# Merging and Concatinating DataFrames and Series

**Learning Objectives:** Learn how to combine multiple DataFrames using `merge` and `concat` and learn about relationships between DataFrames.

In [1]:
%matplotlib inline
import matplotlib.pyplot as plt
import numpy as np
import pandas as pd
from pandas import DataFrame, Series
import seaborn as sns

## Introduction to merging

To perform a **merge** or **join**, you need two DataFrames with one or more columns in common, called "key" columns or keys.

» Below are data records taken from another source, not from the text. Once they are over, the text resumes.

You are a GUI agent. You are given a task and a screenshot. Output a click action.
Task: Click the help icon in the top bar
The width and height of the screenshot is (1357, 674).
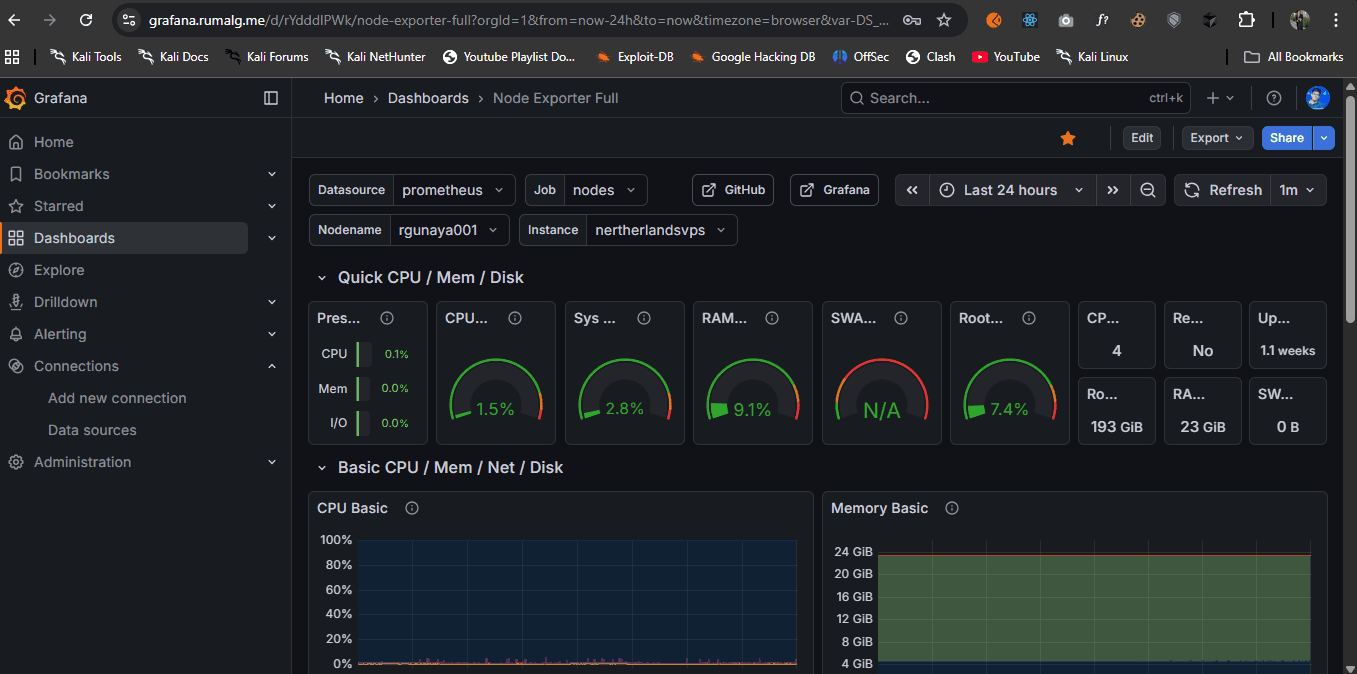point(1273,97)
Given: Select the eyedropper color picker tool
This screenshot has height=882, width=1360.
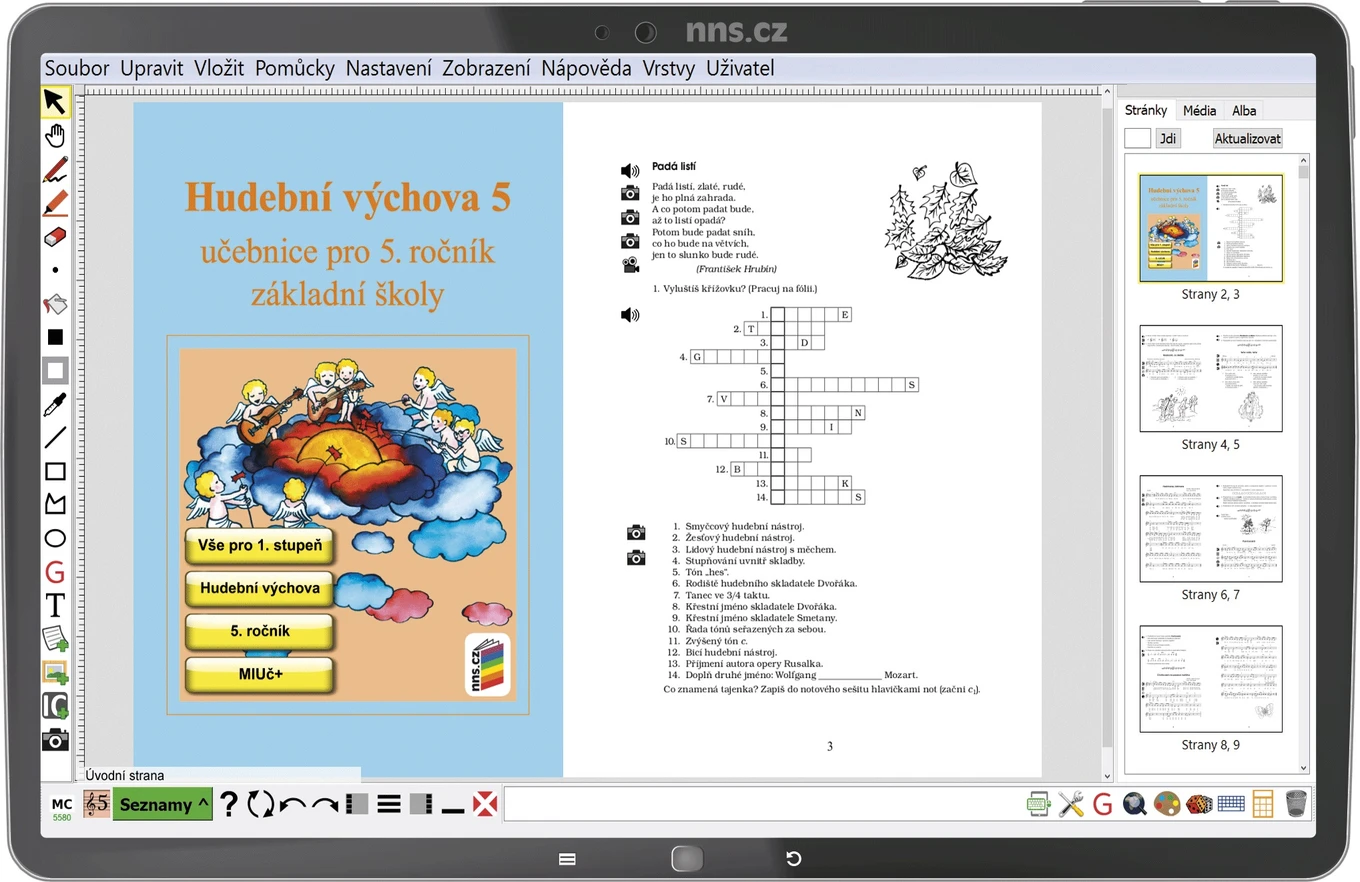Looking at the screenshot, I should point(55,404).
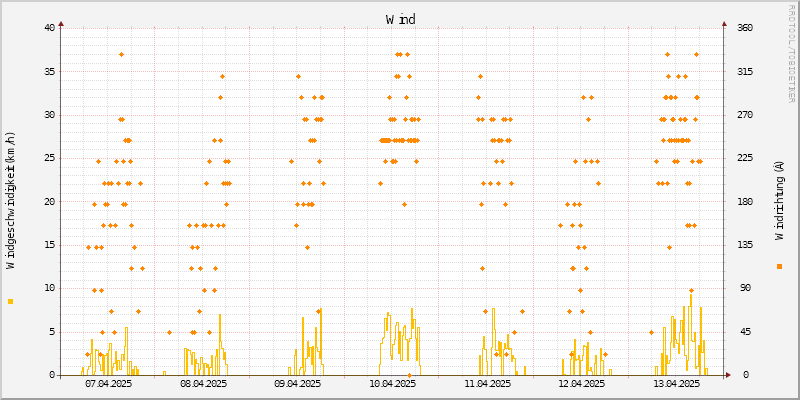Click the Windgeschwindigkeit (km/h) axis label
This screenshot has height=400, width=800.
(11, 201)
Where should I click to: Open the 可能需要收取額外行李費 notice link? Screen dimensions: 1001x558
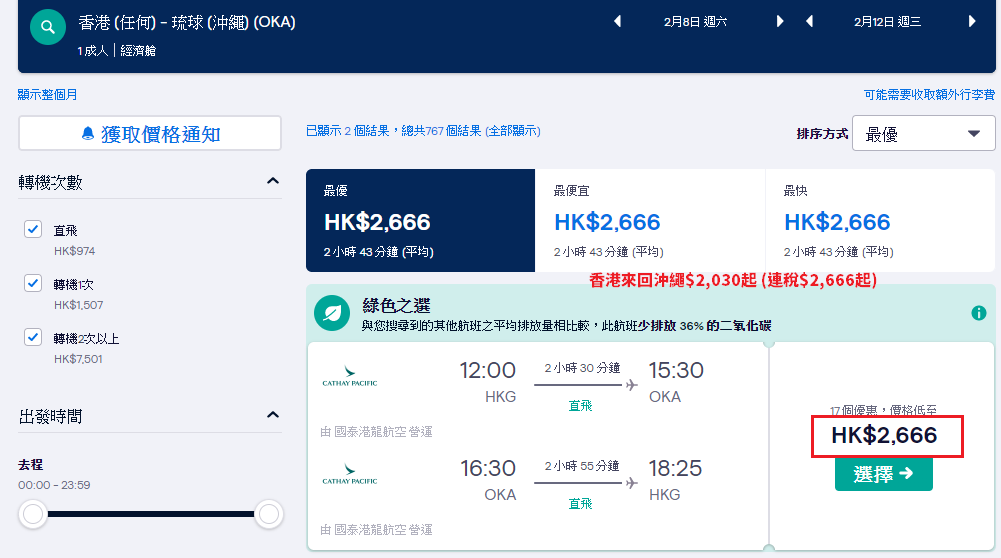(x=929, y=94)

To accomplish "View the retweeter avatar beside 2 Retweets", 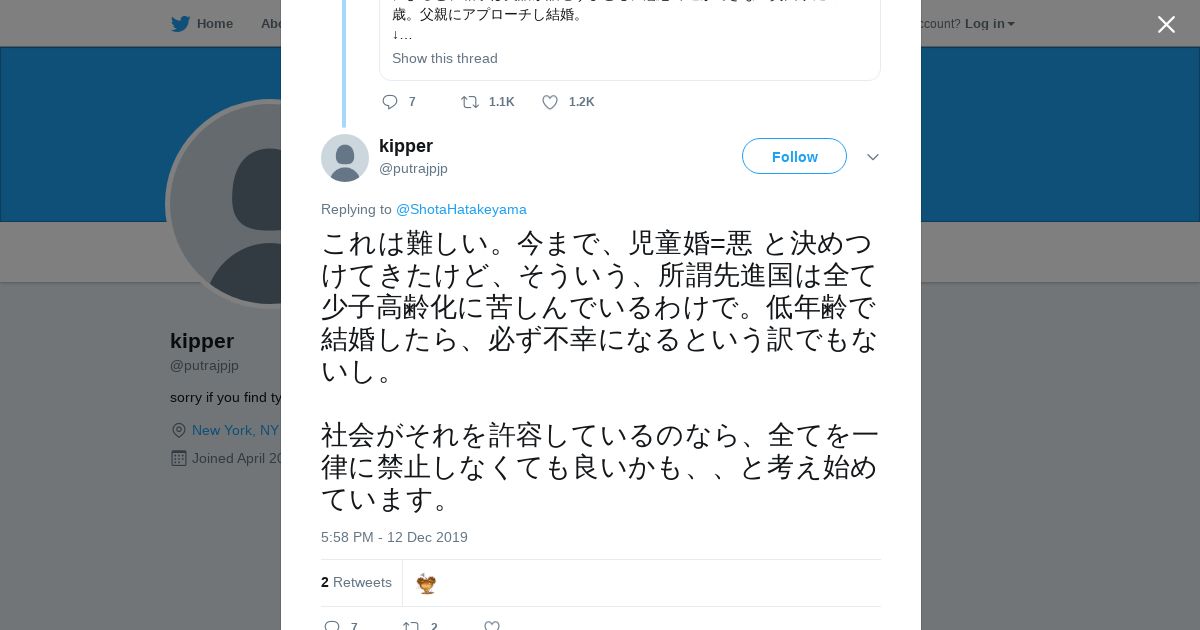I will 427,584.
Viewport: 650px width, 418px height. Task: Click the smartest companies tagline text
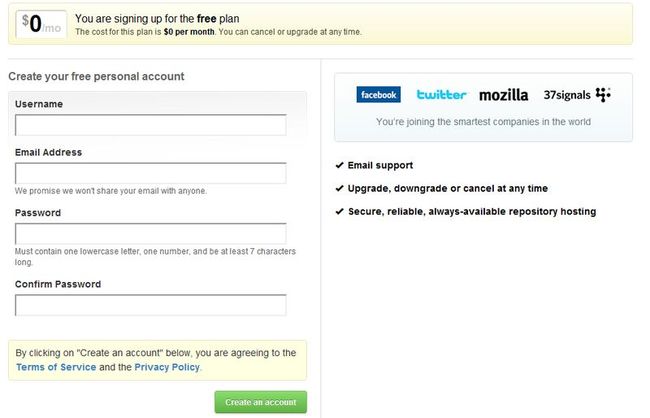[x=483, y=122]
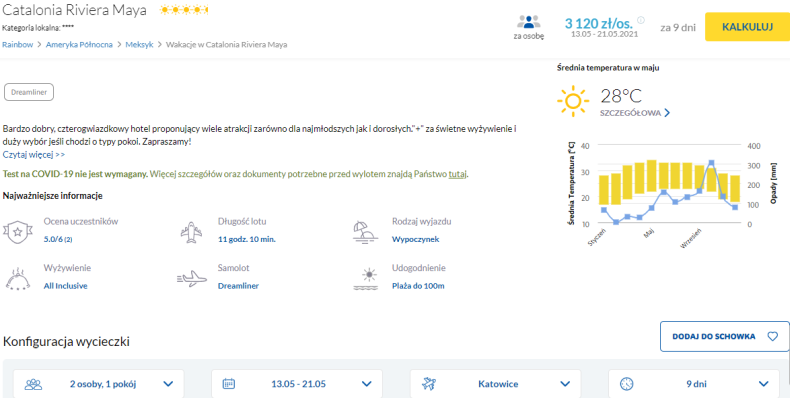Click the All Inclusive meal dish icon
790x398 pixels.
click(x=18, y=279)
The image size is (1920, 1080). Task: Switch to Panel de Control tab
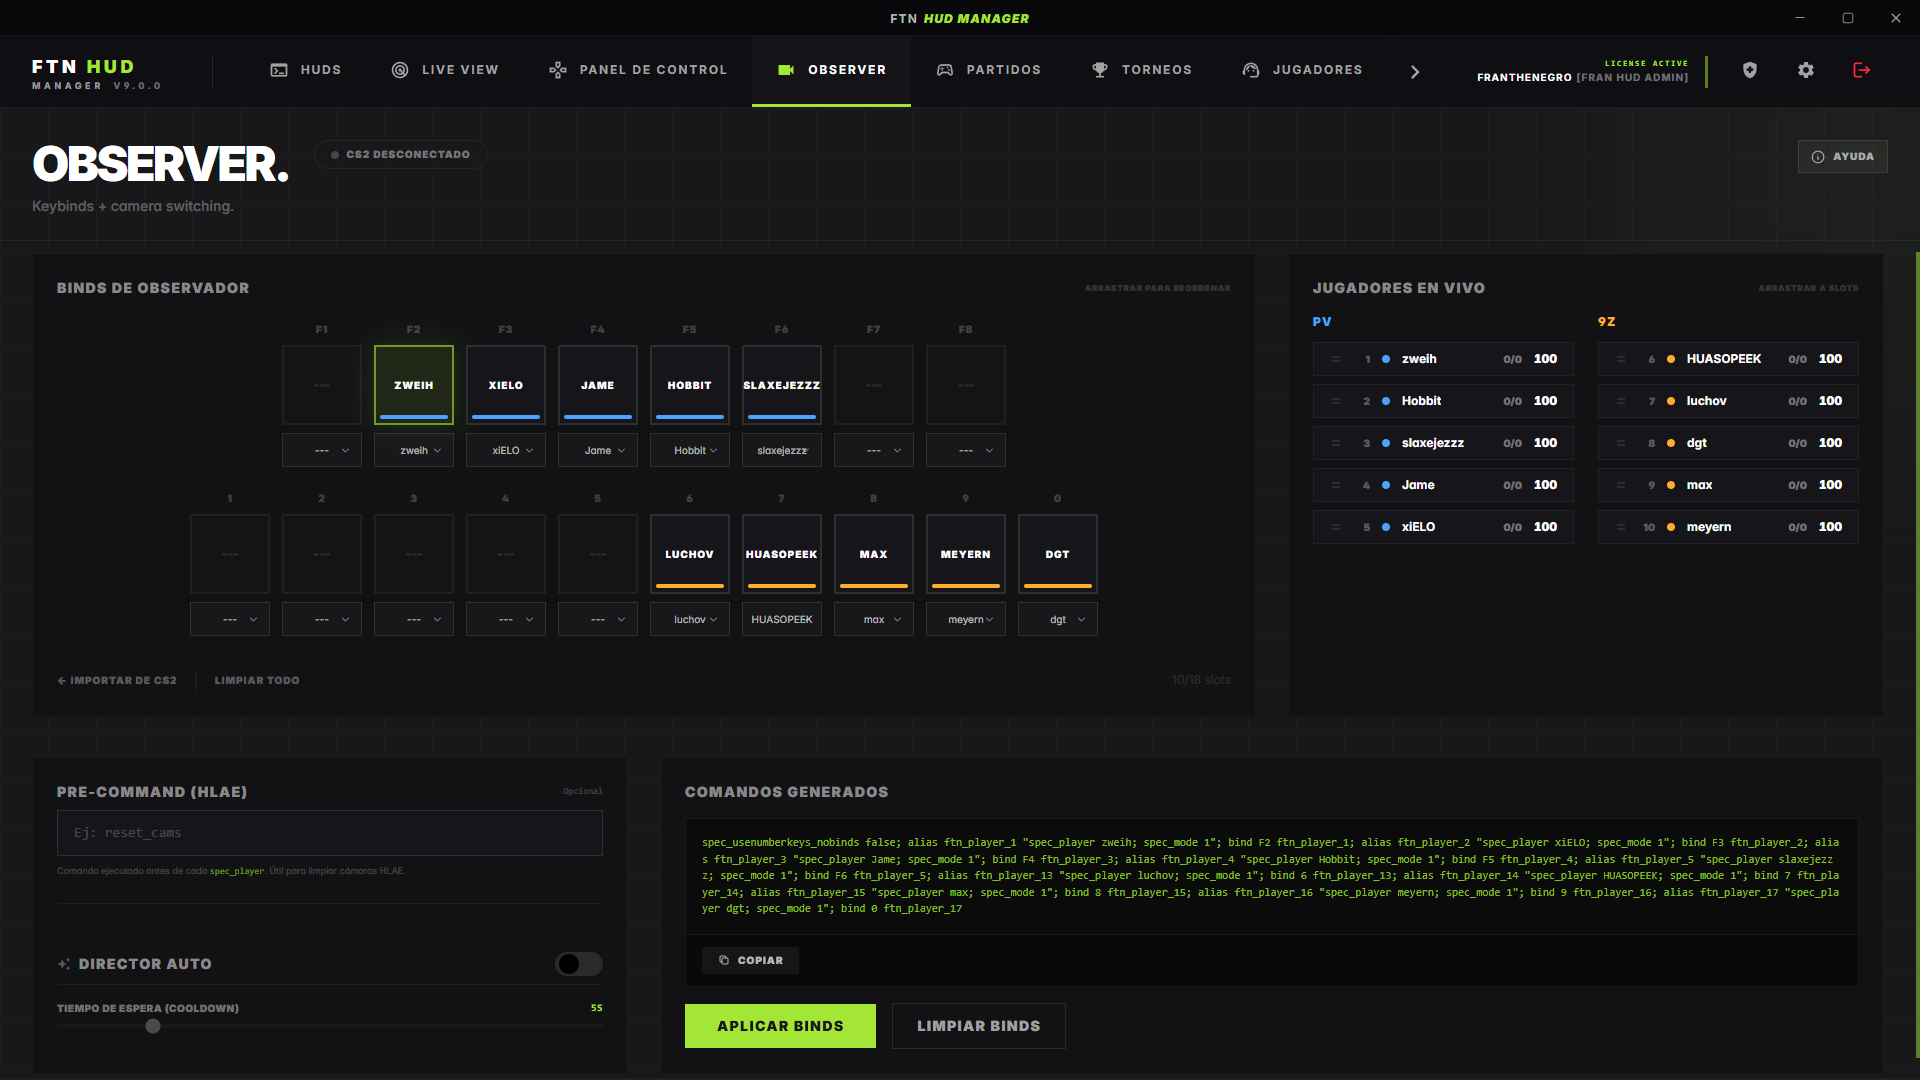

* Find common "key" column(s) which will be the merge keys.
* Find the unique values in the merge keys and use `how` to pick what values will be in the new DF:
  - `inner` take values present in both DFs.
  - `outer` take values present in either DF.
  - `left/right` take values present only in left/right DF.
* Build a new DataFrame with all columns from both DFs, but the merge keys just once.
* Use `left_on/right_on` to specify which columns to use as the merge keys or `left_index/right_index` to specify that the index should be used as the merge key.

In [2]:
df1 = DataFrame({'key': list('bbacaab'), 'data1': range(7)})
df1

Unnamed: 0,data1,key
0,0,b
1,1,b
2,2,a
3,3,c
4,4,a
5,5,a
6,6,b


In [3]:
df1.key.unique()

array(['b', 'a', 'c'], dtype=object)

In [4]:
df2 = DataFrame({'key': list('abbd'), 'data2': range(4)})
df2

Unnamed: 0,data2,key
0,0,a
1,1,b
2,2,b
3,3,d


In [5]:
df2.key.unique()

array(['a', 'b', 'd'], dtype=object)

The default merge method is `how="inner"`, which only includes keys that are in both DataFrames (`ab`): 

In [6]:
pd.merge(df1, df2)

Unnamed: 0,data1,key,data2
0,0,b,1
1,0,b,2
2,1,b,1
3,1,b,2
4,6,b,1
5,6,b,2
6,2,a,0
7,4,a,0
8,5,a,0


The `how="outer"` approach includes keys that are in either DataFrames (`abcd`): 

In [7]:
pd.merge(df1, df2, how='outer')

Unnamed: 0,data1,key,data2
0,0.0,b,1.0
1,0.0,b,2.0
2,1.0,b,1.0
3,1.0,b,2.0
4,6.0,b,1.0
5,6.0,b,2.0
6,2.0,a,0.0
7,4.0,a,0.0
8,5.0,a,0.0
9,3.0,c,


The `how="left"` approach includes keys that are in only the left DataFrame (`abc`): 

In [8]:
pd.merge(df1, df2, how='left')

Unnamed: 0,data1,key,data2
0,0,b,1.0
1,0,b,2.0
2,1,b,1.0
3,1,b,2.0
4,2,a,0.0
5,3,c,
6,4,a,0.0
7,5,a,0.0
8,6,b,1.0
9,6,b,2.0


The `how="right"` approach includes keys that are in only the right DataFrame (`abd`): 

In [9]:
pd.merge(df1, df2, how='right')

Unnamed: 0,data1,key,data2
0,0.0,b,1
1,1.0,b,1
2,6.0,b,1
3,0.0,b,2
4,1.0,b,2
5,6.0,b,2
6,2.0,a,0
7,4.0,a,0
8,5.0,a,0
9,,d,3


## Relationships between DataFrames

When you have multiple DataFrames that have common keys you can have **relationships** between the entities in the different DataFrames. There are three types of entity relationships that are possible:

* 1-to-1
* 1-to-many
* many-to-many

Here is a small data set from the TV show [The Simpsons]() to illustrate these relationshps.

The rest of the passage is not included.